Fouad Boussouf mit einer österreichischen Erstaufführung des Stückes „Fêu“ zu Gast beim „Bregenzer Frühling“ (Foto: Antoine Friboulet)
Silvia Thurner · 05. Apr 2010 · Musik

Jubel im Saal! Der „Mahler-Zyklus 9x9“ – und damit die Interpretation der „Auferstehungssymphonie“ – ist ein Ereignis von kulturhistorischer Bedeutung für Vorarlberg

Viele KonzertbesucherInnen, die am Ostersonntag das Dornbirner Kulturhaus bis auf den letzten Platz füllten, waren sich bewusst, dass sie einen ganz besonderen Abend erleben werden. Kirill Petrenko stand am Pult des höchst motivierten Symphonieorchesters Vorarlberg und dirigierte die zweite Symphonie von Gustav Mahler. Einen wesentlichen Anteil an der eindrücklichen Werkdeutung trugen überdies der Kammerchor Feldkirch, die Wiener Singakademie sowie die Gesangssolistinnen Letizia Scherrer und Stella Grigorian.

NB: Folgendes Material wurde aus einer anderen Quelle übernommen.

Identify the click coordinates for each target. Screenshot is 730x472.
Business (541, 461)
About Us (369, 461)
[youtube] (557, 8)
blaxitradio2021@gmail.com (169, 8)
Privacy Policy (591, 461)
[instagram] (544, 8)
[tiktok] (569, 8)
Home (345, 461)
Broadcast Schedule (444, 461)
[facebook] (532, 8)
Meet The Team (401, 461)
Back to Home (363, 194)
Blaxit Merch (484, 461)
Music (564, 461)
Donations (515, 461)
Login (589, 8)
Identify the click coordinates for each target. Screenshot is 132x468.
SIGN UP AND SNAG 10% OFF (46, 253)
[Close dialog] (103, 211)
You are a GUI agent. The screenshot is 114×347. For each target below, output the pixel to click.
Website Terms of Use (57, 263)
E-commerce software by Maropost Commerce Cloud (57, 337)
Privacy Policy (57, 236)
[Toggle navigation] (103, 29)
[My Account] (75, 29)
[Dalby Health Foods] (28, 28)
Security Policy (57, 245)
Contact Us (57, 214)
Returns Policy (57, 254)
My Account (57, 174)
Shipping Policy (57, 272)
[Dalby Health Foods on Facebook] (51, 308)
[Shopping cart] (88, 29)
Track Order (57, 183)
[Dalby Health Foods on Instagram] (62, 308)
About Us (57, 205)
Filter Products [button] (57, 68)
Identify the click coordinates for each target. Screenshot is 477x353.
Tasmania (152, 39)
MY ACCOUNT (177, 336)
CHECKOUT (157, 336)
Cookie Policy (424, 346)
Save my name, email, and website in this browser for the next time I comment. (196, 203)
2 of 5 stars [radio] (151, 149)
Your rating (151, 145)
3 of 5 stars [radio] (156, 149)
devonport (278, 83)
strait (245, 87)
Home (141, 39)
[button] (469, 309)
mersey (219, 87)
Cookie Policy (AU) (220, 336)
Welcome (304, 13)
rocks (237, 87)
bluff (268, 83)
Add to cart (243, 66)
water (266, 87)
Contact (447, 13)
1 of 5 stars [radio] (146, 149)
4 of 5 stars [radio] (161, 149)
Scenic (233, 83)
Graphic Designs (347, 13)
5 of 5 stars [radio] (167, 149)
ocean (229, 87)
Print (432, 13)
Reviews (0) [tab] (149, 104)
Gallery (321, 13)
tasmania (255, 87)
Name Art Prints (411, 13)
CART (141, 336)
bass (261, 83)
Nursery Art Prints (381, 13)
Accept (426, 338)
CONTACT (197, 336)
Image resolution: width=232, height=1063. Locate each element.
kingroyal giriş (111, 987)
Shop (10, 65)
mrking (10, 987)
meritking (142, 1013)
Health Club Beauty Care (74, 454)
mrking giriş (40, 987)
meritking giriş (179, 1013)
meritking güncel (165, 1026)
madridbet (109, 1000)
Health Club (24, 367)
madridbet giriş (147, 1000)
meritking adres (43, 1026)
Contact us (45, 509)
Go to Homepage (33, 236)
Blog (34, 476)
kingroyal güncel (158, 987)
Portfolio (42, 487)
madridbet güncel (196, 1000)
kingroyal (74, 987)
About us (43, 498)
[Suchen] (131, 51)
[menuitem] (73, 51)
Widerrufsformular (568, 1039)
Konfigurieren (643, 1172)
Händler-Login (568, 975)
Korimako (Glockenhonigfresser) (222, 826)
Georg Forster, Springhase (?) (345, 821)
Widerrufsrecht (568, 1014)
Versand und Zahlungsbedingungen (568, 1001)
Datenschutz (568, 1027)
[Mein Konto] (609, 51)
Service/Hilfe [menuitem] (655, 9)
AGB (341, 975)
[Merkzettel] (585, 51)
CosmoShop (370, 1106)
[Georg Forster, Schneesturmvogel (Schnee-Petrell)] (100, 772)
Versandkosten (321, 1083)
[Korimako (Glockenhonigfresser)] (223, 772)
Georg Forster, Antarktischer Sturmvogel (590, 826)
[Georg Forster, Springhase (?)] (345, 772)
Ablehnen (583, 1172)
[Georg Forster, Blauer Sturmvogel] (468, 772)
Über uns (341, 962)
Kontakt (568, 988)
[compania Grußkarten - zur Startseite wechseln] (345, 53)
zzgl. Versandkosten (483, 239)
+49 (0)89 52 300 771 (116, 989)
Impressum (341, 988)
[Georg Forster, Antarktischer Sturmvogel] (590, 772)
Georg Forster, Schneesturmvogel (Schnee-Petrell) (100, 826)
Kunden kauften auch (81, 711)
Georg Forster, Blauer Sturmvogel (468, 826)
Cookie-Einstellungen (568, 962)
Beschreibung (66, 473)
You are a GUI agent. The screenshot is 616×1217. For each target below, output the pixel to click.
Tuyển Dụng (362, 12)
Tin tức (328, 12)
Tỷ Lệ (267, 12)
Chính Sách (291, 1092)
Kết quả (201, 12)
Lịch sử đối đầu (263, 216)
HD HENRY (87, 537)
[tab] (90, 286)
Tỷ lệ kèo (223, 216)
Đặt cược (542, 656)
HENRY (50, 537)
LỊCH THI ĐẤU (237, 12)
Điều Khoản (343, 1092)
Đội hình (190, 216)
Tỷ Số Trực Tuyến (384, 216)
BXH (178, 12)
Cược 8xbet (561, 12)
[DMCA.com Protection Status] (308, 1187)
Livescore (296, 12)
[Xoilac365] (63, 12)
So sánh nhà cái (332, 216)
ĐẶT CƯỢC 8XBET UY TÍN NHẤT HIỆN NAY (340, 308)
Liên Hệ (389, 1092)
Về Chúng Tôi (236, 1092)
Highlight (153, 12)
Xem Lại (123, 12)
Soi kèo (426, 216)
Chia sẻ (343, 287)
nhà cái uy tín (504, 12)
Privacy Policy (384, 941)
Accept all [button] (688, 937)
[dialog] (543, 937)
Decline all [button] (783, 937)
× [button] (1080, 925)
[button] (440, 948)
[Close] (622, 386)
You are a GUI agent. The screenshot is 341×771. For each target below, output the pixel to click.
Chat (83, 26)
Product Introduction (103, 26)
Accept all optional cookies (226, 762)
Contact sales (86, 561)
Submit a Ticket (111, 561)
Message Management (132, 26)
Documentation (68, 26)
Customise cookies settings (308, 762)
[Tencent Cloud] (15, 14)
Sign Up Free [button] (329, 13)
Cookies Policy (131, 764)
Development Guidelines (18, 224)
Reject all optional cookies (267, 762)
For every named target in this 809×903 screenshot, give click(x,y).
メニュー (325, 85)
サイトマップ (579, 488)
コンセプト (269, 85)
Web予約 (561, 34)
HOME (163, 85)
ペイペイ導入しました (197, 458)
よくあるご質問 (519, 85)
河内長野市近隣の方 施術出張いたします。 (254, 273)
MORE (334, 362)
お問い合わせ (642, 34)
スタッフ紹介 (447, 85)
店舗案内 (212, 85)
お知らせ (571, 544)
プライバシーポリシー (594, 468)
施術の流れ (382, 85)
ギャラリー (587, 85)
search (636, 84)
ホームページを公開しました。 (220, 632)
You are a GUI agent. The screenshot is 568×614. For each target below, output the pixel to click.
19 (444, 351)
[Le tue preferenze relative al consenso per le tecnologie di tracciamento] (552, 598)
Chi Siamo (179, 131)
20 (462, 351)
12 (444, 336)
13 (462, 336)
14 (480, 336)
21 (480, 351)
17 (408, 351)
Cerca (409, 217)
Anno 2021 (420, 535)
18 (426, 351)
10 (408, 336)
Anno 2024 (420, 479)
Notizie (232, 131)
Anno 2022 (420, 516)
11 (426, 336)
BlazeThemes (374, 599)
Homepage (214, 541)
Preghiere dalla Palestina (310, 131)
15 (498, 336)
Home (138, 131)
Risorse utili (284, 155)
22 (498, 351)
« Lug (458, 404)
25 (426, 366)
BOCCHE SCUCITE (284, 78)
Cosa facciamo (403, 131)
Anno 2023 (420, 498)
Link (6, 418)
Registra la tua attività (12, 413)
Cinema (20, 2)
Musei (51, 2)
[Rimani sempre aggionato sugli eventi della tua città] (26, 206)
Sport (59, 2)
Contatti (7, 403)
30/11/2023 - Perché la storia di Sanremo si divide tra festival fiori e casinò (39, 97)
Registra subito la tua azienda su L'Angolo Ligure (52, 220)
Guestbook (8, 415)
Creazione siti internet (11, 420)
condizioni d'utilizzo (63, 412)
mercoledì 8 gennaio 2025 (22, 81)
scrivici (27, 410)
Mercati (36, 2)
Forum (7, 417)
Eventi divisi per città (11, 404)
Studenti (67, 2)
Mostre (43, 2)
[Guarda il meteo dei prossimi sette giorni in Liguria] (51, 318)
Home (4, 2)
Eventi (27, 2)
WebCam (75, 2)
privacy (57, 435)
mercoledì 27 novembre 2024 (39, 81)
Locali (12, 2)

Kirill Petrenkos Arbeit als Dirigent sowie seine Interpretationen können nur mit Superlativen gelobt werden. Mit und von ihm lebte auch dieses Mammutwerk von Gustav Mahler. Die mehr als hundert OrchestermusikerInnen mitsamt einem Fernorchester sowie die ChorsängerInnen stellten sich der großen Herausforderung mit allerhöchster Konzentration. So wurde ein Werkganzes entfaltet, das die Zuhörenden mit einbezog und auf eine Reise durch Seelenlandschaften von der Todesangst bis zur kosmischen Weite führte.

Eruptive Kraft

Die Dramaturgie der Themenführungen wirkte durch das gesamte Werk exakt durchdacht und geprobt. Bewundernswert war, dass das gigantische Orchester in einer ausgeglichenen Klangbalance über weite Strecken ein Piano entfaltete, das die Luft im Raum zum Stehen brachte. Das immanente Energiepotential brachte Kirill Petrenko mit eruptiver Kraft an die Oberfläche, als die Musik den emotionalen Höhepunkten zusteuerte. Psychologisch ausgedeutete Zeitfenster spielten eine bedeutende Rolle, denn aus expressiven Passagen mit wankenden und einstürzenden Klangtürmen sowie zielgenau gesetzten Kulminationspunkten kristallisierten sich immer wieder fein nuancierte, lyrische Passagen heraus.

Charakteränderungen

Alle SolistInnen des Orchesters spielten mit bewundernswerter Musikalität und setzten einige der schönsten Momente des Abends. Die Art, in der das Orchester aus den entspannten Tanzsätzen den musikalischen Fluss beschleunigte und mit einer brodelnden Spannung versah, belebte die Mittelsätze maßgeblich. Mit einem Schlag setzte die Kraft des Entsetzens im fünften Satz ein. Dort wurden auch zahlreiche Tonsymbole und charakteristische Intervalle in Szene gesetzt. Abschnittsweise wurde eine kosmische Weite impliziert, in sich kreisend und zum Ganzen geschlossen. Dem gegenüber standen aufbrausende und gezackte motivische Gesten, die vielerlei Deutungsmuster offen ließen.

Gute Chorbalance

Einzig das Solo der Altistin Stella Grigorian mit dem Lied „O Röschen rot“ entsprach nicht meinen Vorstellungen. Wohl auch aus Nervosität erklang ihr Lied mit einem zu dominanten Vibrato und wenig textdeutlich. Benjamin Lack und Heinz Ferlesch hatten den Kammerchor Feldkirch und die Wiener Singakademie professionell vorbereitet. Gut ausbalanciert und mit einem abgerundeten Gesamtklang ergänzte der Chor das Orchester ideal. Darin eingebettet war die schön geführte Stimme der Sopranistin Letizia Scherrer. So entwickelte sich der Finalsatz zu einem erhebenden Musikerlebnis. Die motivischen Kommentare des Orchesters wurden als Reflexionen des Textes plastisch dargestellt.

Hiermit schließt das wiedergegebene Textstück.